Stored items:
____
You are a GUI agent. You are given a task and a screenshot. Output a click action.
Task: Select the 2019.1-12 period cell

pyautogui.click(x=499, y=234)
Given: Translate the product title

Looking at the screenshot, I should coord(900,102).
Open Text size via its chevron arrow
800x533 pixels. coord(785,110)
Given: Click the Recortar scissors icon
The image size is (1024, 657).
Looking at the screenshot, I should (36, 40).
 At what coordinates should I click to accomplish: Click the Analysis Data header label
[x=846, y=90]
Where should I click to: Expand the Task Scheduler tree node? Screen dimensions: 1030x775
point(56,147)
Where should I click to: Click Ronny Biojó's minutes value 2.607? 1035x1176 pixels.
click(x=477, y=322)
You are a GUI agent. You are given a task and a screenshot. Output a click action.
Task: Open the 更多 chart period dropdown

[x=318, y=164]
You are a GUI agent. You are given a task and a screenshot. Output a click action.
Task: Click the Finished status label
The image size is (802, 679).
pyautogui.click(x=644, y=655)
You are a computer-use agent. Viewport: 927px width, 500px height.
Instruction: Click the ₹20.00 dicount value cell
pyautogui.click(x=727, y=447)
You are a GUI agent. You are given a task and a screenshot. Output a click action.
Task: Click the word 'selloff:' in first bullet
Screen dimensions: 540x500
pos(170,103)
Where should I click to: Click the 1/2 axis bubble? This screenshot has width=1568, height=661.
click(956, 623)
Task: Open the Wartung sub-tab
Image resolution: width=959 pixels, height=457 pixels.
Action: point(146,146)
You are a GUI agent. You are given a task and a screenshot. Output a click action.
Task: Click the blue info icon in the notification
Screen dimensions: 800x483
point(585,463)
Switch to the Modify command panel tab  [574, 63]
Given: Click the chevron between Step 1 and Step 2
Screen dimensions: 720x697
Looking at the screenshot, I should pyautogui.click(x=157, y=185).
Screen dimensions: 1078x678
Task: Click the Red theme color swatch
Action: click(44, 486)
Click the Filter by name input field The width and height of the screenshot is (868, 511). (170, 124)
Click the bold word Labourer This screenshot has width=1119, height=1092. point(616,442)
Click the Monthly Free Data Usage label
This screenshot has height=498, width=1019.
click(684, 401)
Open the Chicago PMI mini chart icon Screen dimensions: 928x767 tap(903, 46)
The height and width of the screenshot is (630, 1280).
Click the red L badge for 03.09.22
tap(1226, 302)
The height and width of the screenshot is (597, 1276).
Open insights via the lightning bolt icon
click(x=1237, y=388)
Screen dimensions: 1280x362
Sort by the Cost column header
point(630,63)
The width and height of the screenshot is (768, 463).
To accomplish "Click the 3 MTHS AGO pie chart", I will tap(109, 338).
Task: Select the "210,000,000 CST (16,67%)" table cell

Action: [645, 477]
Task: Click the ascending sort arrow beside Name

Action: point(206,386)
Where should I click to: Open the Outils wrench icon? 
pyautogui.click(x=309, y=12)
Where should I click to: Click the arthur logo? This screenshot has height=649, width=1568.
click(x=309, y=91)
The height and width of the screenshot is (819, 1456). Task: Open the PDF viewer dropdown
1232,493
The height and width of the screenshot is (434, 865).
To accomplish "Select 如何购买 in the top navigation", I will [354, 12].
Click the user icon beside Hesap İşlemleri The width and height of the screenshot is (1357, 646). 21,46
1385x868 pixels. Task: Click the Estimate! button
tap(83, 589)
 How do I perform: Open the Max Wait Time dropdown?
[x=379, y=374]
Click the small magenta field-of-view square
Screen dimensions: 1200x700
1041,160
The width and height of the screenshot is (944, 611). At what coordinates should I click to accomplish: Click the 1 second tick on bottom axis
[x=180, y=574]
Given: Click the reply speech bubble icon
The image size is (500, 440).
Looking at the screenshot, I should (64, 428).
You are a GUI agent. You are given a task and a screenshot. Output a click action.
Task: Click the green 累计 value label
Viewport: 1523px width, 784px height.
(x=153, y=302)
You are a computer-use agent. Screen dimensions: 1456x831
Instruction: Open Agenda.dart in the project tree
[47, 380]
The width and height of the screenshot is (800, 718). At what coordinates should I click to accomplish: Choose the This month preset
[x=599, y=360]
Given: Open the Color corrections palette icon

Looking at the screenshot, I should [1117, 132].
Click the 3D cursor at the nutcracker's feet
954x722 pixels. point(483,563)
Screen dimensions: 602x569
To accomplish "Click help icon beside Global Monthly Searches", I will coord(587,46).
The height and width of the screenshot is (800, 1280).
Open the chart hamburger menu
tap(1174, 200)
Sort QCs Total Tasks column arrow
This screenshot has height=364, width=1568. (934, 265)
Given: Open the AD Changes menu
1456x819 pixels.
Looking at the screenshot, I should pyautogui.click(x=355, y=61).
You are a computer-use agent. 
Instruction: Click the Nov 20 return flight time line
____
YOUR ASSIGNMENT:
Write out again only the lines from the one with "Given: Open the AD Changes menu" through the last line of the records above. Keep every word as it stands.

RESPONSE:
Given: Open the AD Changes menu
1456x819 pixels.
Looking at the screenshot, I should pyautogui.click(x=355, y=61).
You are a computer-use agent. 
Instruction: Click the Nov 20 return flight time line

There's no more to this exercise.